We further examined whether canonical TGF-β signal-related factors also regulate axonal growth in vivo. To do this, we cointroduced CRMP2 (CRMP2-GFP) and Smad1 (Smad1-tdTomato) constructs into telencephalon at E14.5 by in utero electroporation, and measured the axon length of GFP and tdTomato colabeled neurons at P1. Control GFP and tdTomato double-labeled axons extended to the contralateral side of the cortex; however, this was impaired by the expression of Smad1 [Fig. 10A,B (Fig. 10B: Control Smad1, p = 0.0082; CRMP2 Smad1, p = 0.0076; ANOVA)]. Remarkably, the coexpression of CRMP2 with Smad1 restored the impaired axonal elongation induced by Smad1 expression. Thus, as in the case of cultured neurons in vitro, canonical TGF-β signaling suppresses the morphological development of neurons in the developing mouse cortex in vivo.

Figure 10.

Figure 10.

CRMP2 restores Smad1-induced impairment in axonal elongation of neurons in vivo. A, Representative images of electroporated brain sections stained with anti-GFP and tdTomato antibodies. Mouse embryos were coelectroporated with plasmids expressing GFP and tdTomato (N = 4 mouse brains), GFP and Smad1 (N = 4 mouse brains), or CRMP2 and Smad1 (N = 4 mouse brains) by in utero electroporation at E14 and killed at P1. Axons were measured by taking the edge of the GFP and tdTomato colabeled region as the starting point (white line). The arrowheads indicate the end of the axonal tract. Scale bar, 500 μm. B, Quantification of axonal length in A. Data are presented as the mean ± SEM. **p < 0.01 by one-way ANOVA, Tukey's post-test.

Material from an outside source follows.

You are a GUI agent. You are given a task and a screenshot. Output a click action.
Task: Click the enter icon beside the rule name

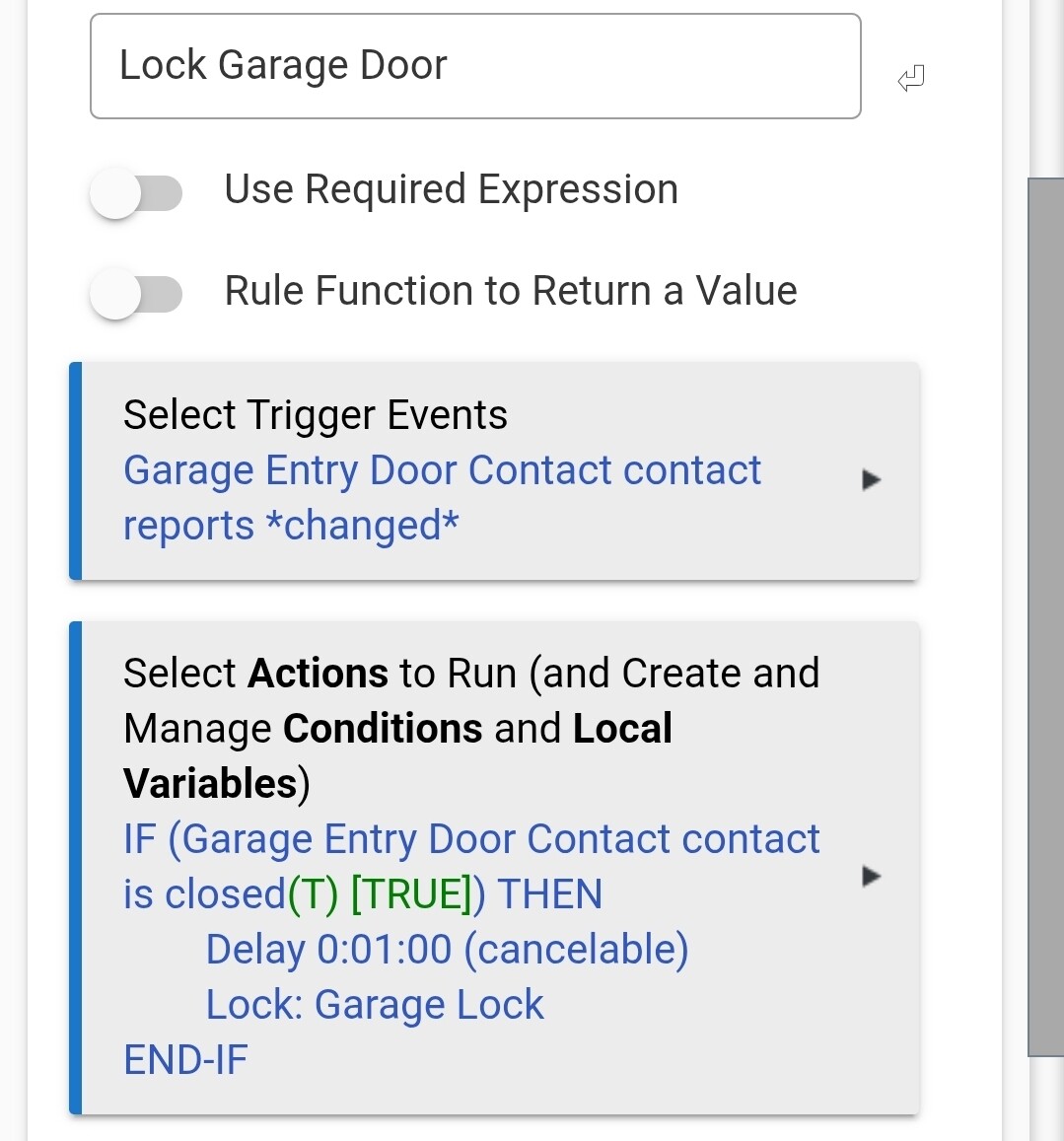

TGIF-mediated canonical TGF-β signaling suppresses neurite elongation of hiPSC-derived neurons

iPSC technology enables us to undertake comparative studies between human and other animal species including rodents (Takahashi et al., 2007; Marchetto et al., 2013). Using this technology, we next investigated whether the effects of canonical TGF-β signaling that we found here in mouse neurons could be replicated in human neurons. hiPSC-derived neurons were cultured in the presence of TGF-β1, BMP2, or Noggin. Neurite extension was significantly inhibited by TGF-β1 and BMP2 treatment, whereas treatment with Noggin markedly promoted neurite growth of hiPSC-derived neurons [Fig. 11A,B (Fig. 11B: TGF-β1, p = 0.0055; BMP2, p = 0.0003; Noggin, p = 0.0116; ANOVA)]. We next expressed hTGFβR1 in hiPSC-derived neurons, and found that it repressed neurite elongation [Fig. 11C,D (Fig. 11D: TGFβR1, p = 0.0064; ANOVA)]. In addition, the overexpression of caTGFβR1 and caBMPR1A in hiPSC-derived neurons repressed neurite elongation [Fig. 11C,D (Fig. 11D: caTGFβR1, p = 0.0004; caBMPR1A, p = 0.0003; ANOVA)]. We also observed inhibition of neurite growth following the expression of hSmad4 and hTGIF in hiPSC-derived neurons [Fig. 11E,F (Fig. 11F: hSmad4, p = 0.0004; hTGIF, p = 0.0006; ANOVA)]. These findings are consistent with the results in mouse neurons, and indicate that the negative effects of canonical TGF-β signaling on the morphological development of neurons are evolutionarily conserved between mouse and human.

Figure 11.

Figure 11.

TGIF-mediated canonical TGF-β signaling downregulates the morphological development of hiPSC-derived neurons. A, Representative images of GFP (green) staining of 7DIV neurons differentiated from hNS/PCs treated with BSA as a control, TGF-β1, BMP2, and Noggin. Scale bar, 50 μm. B, Quantification of total neurite length in A. C, Representative images of GFP staining of 7DIV neurons differentiated from hNS/PCs infected with lentiviruses expressing hTGFβR1, caTGFβR1, and caBMPR1A. Scale bar, 50 μm. D, Quantification of total neurite length in C. E, Representative images of GFP staining of 7DIV neurons differentiated from hNS/PCs infected with lentiviruses expressing hSmad4 or hTGIF. Scale bar, 50 μm. F, Quantification of total neurite length in E. Data are presented as the mean ± SEM. *p < 0.05, **p < 0.01, ***p < 0.001 by one-way ANOVA, Tukey's post-test. N = 3 independent experiments; at least 50 neurons were analyzed in each experiment.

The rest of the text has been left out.